In early 2010, while cooking, I badly sliced the tip of my middle finger. Now I know that it definitely needed stitches, but at the time I didn’t think I needed to go to the hospital. As a child of two medical professionals (a doctor and a former nurse) I had an unearned confidence about such a simple wound—I thought that if I applied enough pressure, and kept it bandaged for long enough, it would heal on its own.

But the standard treatment failed. With horror I realized that as the injury was healing it was actually healing in two parts. I had visions of going through the rest of my life with a cleft middle finger, or—worse—losing the smaller piece, which was starting to look worryingly necrotic. Either way, I’d be forever marred by my stubbornness.

One of the classes I was taking at the time, Beginner Russian, required that everyone write in pencil. All of our assignments were handwritten, I guess because of the separate difficulty of acquiring and learning the Cyrillic keyboard. Though I use a knife with my right hand, I write with my left, and so that was the hand that I had cut through, right in the spot where I normally applied pressure when writing, which meant that I had to hold my pen or pencil differently to avoid aggravating it. 

In Russian I let the homework pile up and did it in big batches, rather than every day, like you were supposed to. I never went to any of the conversation labs (the idea of that made me anxious) and, aside from counting out the score in Russian when I played squash, didn’t make an effort to keep the vocabulary fresh. I mostly coasted off the fact that the classes were every day, so I could learn enough to keep up just by being present and paying attention. In other words, I was just okay. 

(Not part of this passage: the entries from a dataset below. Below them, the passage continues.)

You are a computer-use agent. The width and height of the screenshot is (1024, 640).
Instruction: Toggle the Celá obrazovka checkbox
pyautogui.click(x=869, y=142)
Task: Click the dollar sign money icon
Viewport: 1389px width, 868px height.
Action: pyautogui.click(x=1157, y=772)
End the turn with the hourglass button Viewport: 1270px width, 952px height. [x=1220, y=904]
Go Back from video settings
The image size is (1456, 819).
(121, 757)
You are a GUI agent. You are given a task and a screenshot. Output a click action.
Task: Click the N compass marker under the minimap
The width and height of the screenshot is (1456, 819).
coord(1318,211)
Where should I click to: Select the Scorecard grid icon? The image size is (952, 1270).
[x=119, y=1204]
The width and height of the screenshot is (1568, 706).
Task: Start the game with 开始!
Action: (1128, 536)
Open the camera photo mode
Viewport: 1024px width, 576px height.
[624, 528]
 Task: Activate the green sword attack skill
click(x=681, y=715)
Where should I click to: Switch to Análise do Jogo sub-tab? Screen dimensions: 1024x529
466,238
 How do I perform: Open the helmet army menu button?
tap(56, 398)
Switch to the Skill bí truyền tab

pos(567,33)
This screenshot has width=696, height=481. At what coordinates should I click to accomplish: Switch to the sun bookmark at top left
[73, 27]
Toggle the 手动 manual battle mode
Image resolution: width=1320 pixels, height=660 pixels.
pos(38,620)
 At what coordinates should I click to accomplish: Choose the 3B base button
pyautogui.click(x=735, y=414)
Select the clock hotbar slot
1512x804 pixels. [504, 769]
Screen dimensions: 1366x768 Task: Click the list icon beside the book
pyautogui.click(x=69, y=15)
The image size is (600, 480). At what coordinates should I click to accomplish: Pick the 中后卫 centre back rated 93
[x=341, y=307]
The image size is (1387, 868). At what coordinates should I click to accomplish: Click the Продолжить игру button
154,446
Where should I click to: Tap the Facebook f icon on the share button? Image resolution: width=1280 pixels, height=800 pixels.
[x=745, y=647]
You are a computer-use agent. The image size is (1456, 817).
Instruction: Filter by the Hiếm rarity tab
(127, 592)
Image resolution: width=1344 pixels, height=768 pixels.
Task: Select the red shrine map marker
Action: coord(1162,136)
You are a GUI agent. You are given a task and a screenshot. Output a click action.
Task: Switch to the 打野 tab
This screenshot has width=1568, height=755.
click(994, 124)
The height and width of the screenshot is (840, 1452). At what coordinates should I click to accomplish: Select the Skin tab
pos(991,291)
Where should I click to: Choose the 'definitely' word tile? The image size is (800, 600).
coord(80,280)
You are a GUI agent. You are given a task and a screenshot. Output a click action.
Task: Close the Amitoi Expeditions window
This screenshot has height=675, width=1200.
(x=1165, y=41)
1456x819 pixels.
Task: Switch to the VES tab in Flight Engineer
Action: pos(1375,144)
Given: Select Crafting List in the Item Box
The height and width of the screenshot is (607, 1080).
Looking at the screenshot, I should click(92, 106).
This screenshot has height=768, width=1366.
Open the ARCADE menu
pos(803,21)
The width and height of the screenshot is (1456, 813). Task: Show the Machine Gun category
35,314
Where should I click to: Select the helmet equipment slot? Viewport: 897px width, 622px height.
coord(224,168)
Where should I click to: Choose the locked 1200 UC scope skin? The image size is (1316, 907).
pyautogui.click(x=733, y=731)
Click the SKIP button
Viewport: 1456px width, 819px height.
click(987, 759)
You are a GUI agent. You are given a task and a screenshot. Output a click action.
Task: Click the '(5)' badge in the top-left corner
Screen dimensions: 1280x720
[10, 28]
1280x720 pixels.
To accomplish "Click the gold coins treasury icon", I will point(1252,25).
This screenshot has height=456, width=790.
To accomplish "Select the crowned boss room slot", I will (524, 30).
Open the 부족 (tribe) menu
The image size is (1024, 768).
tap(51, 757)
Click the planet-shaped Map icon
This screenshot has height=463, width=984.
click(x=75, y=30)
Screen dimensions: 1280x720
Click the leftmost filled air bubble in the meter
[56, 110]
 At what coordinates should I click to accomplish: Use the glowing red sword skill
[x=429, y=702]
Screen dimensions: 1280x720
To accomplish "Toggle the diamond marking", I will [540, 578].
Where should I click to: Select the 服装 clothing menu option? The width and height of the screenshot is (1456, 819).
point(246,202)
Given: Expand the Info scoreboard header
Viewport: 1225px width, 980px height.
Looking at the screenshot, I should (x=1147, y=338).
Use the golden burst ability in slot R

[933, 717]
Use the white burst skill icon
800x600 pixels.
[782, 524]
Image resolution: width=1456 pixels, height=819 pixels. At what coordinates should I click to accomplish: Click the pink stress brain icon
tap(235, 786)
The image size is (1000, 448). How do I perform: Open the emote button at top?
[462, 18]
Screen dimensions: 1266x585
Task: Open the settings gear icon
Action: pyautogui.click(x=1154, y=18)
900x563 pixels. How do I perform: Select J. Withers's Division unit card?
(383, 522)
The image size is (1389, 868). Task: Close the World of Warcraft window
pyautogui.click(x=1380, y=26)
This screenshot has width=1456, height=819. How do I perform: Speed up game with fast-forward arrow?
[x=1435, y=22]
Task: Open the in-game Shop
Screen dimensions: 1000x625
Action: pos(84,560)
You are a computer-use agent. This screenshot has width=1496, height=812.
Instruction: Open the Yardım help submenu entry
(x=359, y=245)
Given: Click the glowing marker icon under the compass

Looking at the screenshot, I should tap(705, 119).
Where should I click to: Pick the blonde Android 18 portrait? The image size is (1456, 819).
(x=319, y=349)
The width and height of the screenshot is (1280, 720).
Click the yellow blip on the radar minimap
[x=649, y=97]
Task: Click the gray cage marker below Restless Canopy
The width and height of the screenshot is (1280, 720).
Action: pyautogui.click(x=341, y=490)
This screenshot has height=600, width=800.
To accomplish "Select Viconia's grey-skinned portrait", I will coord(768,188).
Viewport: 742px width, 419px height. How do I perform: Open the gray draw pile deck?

So for the exam I was rightfully nervous. It also didn’t help that when I had redressed the bandage on my finger that morning, the two pieces of my finger appeared to be more distant than ever, having somehow acquired a thick, purplish skin right where the knife had separated them. It was like watching the evolution of a new species. I put on a fresh band-aid, tying it as tightly as I could without cutting off the circulation, hoping that this time, miraculously, it would finally heal. 

And it did—but not for that reason. I was so anxious that I wouldn’t be able to get through the material for the exam that I gave up any pretense of being careful with my wound and wrote the way that was natural to me, pressing so hard into the damaged finger that each side split and sealed itself firmly into the other. It wasn’t my intention, but it worked. 

A friend recently reminded me that time heals all wounds. For the most part, that’s true. But sometimes time will heal things in a funny way. It will keep the pieces separate. And in those cases what’s required (if you want them to be whole) is instead a kind of pressure—enough to break the skin and fuse the pieces together afterwards.